[Text and element pointing listing]
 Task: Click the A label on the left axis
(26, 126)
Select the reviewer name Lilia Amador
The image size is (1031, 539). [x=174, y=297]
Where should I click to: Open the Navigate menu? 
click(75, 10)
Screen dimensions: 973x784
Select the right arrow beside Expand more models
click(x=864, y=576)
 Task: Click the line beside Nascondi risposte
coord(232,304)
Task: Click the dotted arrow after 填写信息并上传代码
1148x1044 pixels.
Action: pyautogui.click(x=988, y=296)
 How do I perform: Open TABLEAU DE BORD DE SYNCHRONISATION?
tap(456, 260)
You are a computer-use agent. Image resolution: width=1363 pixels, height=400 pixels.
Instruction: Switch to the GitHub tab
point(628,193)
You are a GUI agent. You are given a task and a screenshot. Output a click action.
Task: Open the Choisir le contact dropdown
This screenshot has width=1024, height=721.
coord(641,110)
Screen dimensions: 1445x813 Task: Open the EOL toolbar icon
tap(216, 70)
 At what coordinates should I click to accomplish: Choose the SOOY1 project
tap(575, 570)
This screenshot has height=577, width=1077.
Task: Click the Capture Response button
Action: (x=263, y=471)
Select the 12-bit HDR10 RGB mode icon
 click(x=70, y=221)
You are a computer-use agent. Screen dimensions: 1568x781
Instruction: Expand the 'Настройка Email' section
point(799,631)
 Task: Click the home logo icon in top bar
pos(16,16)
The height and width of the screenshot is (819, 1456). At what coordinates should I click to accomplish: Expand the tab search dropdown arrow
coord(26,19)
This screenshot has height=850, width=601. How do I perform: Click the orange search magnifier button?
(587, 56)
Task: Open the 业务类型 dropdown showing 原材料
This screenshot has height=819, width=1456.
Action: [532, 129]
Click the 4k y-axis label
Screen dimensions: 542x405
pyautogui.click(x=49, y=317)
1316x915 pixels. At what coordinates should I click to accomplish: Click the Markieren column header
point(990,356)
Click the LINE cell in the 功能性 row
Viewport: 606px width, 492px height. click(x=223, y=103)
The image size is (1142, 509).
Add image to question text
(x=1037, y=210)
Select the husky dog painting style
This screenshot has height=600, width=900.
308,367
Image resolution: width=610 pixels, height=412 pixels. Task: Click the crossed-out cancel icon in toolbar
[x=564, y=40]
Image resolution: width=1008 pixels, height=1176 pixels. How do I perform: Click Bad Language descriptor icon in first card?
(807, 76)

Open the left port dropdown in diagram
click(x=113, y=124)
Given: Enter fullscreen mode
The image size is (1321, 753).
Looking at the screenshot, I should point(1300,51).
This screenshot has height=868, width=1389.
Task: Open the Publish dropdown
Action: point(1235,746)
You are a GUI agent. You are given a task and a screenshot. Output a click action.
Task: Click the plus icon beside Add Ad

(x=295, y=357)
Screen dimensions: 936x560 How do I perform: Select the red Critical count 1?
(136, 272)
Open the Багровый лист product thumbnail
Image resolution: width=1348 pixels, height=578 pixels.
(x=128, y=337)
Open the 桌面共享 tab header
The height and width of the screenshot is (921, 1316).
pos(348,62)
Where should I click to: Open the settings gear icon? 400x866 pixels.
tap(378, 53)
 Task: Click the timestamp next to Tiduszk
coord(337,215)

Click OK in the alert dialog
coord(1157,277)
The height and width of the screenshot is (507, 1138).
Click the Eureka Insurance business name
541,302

> **Problem details**
Rewrite the listing above so that every "Instruction" becomes "Goal", with nothing else altered.

> **Response below**
 Task: Click the A label on the left axis
(26, 126)
Select the reviewer name Lilia Amador
The image size is (1031, 539). [x=174, y=297]
Where should I click to: Open the Navigate menu? 
click(75, 10)
Screen dimensions: 973x784
Select the right arrow beside Expand more models
click(x=864, y=576)
 Task: Click the line beside Nascondi risposte
coord(232,304)
Task: Click the dotted arrow after 填写信息并上传代码
1148x1044 pixels.
Action: pyautogui.click(x=988, y=296)
 How do I perform: Open TABLEAU DE BORD DE SYNCHRONISATION?
tap(456, 260)
You are a computer-use agent. Image resolution: width=1363 pixels, height=400 pixels.
Goal: Switch to the GitHub tab
point(628,193)
You are a GUI agent. You are given a task and a screenshot. Output a click action.
Task: Open the Choisir le contact dropdown
This screenshot has width=1024, height=721.
coord(641,110)
Screen dimensions: 1445x813 Task: Open the EOL toolbar icon
tap(216, 70)
 At what coordinates should I click to accomplish: Choose the SOOY1 project
tap(575, 570)
This screenshot has height=577, width=1077.
Task: Click the Capture Response button
Action: (x=263, y=471)
Select the 12-bit HDR10 RGB mode icon
 click(x=70, y=221)
You are a computer-use agent. Screen dimensions: 1568x781
Goal: Expand the 'Настройка Email' section
point(799,631)
 Task: Click the home logo icon in top bar
pos(16,16)
The height and width of the screenshot is (819, 1456). At what coordinates should I click to accomplish: Expand the tab search dropdown arrow
coord(26,19)
This screenshot has height=850, width=601. How do I perform: Click the orange search magnifier button?
(587, 56)
Task: Open the 业务类型 dropdown showing 原材料
This screenshot has height=819, width=1456.
Action: [532, 129]
Click the 4k y-axis label
Screen dimensions: 542x405
pyautogui.click(x=49, y=317)
1316x915 pixels. At what coordinates should I click to accomplish: Click the Markieren column header
point(990,356)
Click the LINE cell in the 功能性 row
Viewport: 606px width, 492px height. click(x=223, y=103)
The image size is (1142, 509).
Add image to question text
(x=1037, y=210)
Select the husky dog painting style
This screenshot has height=600, width=900.
308,367
Image resolution: width=610 pixels, height=412 pixels. Task: Click the crossed-out cancel icon in toolbar
[x=564, y=40]
Image resolution: width=1008 pixels, height=1176 pixels. How do I perform: Click Bad Language descriptor icon in first card?
(807, 76)

Open the left port dropdown in diagram
click(x=113, y=124)
Given: Enter fullscreen mode
The image size is (1321, 753).
Looking at the screenshot, I should point(1300,51).
This screenshot has height=868, width=1389.
Task: Open the Publish dropdown
Action: point(1235,746)
You are a GUI agent. You are given a task and a screenshot. Output a click action.
Task: Click the plus icon beside Add Ad

(x=295, y=357)
Screen dimensions: 936x560 How do I perform: Select the red Critical count 1?
(136, 272)
Open the Багровый лист product thumbnail
Image resolution: width=1348 pixels, height=578 pixels.
(x=128, y=337)
Open the 桌面共享 tab header
The height and width of the screenshot is (921, 1316).
pos(348,62)
Where should I click to: Open the settings gear icon? 400x866 pixels.
tap(378, 53)
 Task: Click the timestamp next to Tiduszk
coord(337,215)

Click OK in the alert dialog
coord(1157,277)
The height and width of the screenshot is (507, 1138).
Click the Eureka Insurance business name
541,302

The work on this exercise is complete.